▶ TEXTO FUENTE
━━━━━━━━━━━━━━━━━━━━
Después de vivir el erotismo y el
sexo de forma apasionada, extrayendo todo el jugo a la vida, la piel de la
ausencia cubre el cuerpo de la voz poética de “arrugas de silencio”. Ha llegado
al otoño de su vida y la exaltación de lo carnal ha desaparecido ante la mujer
que ha pasado de sentir las manos del hombre oliendo sus muslos, a ser una
novia que espera a la muerte con las alianzas en la mesita de noche.
‘Arrugas de silencio‘ (Playa
de Ákaba, 2017), escrito por Mercedes Ridocci, es una excelente muestra poética
de cómo con la poesía se puede alcanzar el éxtasis del calor de dos cuerpos
entregados a la vida en una danza perfecta (por algo Mercedes Ridocci es
coreógrafa), que se traslada de los cuerpos vivos a los versos con maestría. Se
siente la cadencia en cada línea del poemario.
En un verso libre ligero y ágil, que
lleva al lector de poema a poema de forma grácil, la voz poética de una mujer
madura en el otoño de su vida se presenta de forma desgarradora. Porque es
desgarrador vivir con pasión y saber que, una vez desaparecidos los “quiebros
de garganta” que “sacuden la noche”, sólo queda morir.
Eso sí, morir con pasión. Esta voz no
se arrepiente de lo que ha vivido, de los versos que ha tejido para descender a
las aguas “que anidan en el pozo de la noche” y allí abajo destrenzarlos para
que su cuerpo flote
entre filos de lengua que naufragan
en mi boca
entre brazos que ciñen la órbita de
mi cintura
entre piernas que trepan la falda de
mi cadera
entre el néctar agitado que sosiega
mi delirio.
Estos versos destilan fuego y pasión.
Son “estelas del deseo”, título que da lugar a la primera de las tres partes en
las que se divide ‘Arrugas de silencio‘. Pero el fuego del pasado, en el
otoño de esta vida se convierte en “cenizas de pasión” (segunda parte). Una
mitad del libro en la que aparecen las “arrugas de silencio” y la voz poética
camina descalza
sobre la tierra de tus versos
donde mana el desconsuelo
donde llora mi destierro.
━━━━━━━━━━━━━━━━━━━━
▶ DATOS DEL EJERCICIO
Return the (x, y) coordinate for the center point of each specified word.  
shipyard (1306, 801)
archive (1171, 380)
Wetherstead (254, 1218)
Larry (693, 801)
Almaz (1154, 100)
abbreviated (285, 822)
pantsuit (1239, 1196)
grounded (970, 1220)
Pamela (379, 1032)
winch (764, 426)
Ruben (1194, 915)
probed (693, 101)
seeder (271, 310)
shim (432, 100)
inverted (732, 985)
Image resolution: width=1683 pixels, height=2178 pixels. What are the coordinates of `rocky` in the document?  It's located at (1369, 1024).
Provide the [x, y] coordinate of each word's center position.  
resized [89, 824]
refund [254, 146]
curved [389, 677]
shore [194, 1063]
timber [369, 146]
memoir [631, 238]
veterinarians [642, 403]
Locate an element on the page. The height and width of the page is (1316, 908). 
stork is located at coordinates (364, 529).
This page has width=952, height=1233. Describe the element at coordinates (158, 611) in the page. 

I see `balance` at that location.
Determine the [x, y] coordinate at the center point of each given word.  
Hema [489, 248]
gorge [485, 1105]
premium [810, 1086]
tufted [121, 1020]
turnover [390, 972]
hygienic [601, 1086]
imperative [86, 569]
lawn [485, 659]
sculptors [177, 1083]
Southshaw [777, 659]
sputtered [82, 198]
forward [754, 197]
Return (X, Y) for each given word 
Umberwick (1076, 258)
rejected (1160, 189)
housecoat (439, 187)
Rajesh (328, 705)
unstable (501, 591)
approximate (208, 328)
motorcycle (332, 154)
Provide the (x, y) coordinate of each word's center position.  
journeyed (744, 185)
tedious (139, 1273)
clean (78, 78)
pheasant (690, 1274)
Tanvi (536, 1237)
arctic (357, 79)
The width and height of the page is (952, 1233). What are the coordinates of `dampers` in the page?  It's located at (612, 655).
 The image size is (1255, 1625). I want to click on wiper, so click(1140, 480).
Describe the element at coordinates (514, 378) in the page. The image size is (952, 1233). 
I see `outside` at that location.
━━━━━━━━━━━━━━━━━━━━
▶ EJERCICIO BREVE 1
Indica si cada afirmación coincide con la reseña sobre ‘Arrugas de silencio’: (a) el poemario se divide en tres partes; (b) Mercedes Ridocci es coreógrafa; (c) el libro está escrito en verso rimado. Responde sí o no y cita entre comillas las palabras de la reseña que lo deciden.
▶ EJERCICIO BREVE 2
Presenta como lista numerada las líneas del listado que van desde la que contiene "Tanvi (536, 1237)" hasta el final del listado, ambos extremos incluidos, y omite las líneas en blanco.

▶ SOLUCIÓN COMPLETA 1
(a) Sí: "la primera de las tres partes".
(b) Sí: "por algo Mercedes Ridocci es coreógrafa".
(c) No: "En un verso libre ligero y ágil".

▶ SOLUCIÓN COMPLETA 2
1. Tanvi (536, 1237)
2. arctic (357, 79)
3. The width and height of the page is (952, 1233). What are the coordinates of `dampers` in the page?  It's located at (612, 655).
4.  The image size is (1255, 1625). I want to click on wiper, so click(1140, 480).
5. Describe the element at coordinates (514, 378) in the page. The image size is (952, 1233). 
6. I see `outside` at that location.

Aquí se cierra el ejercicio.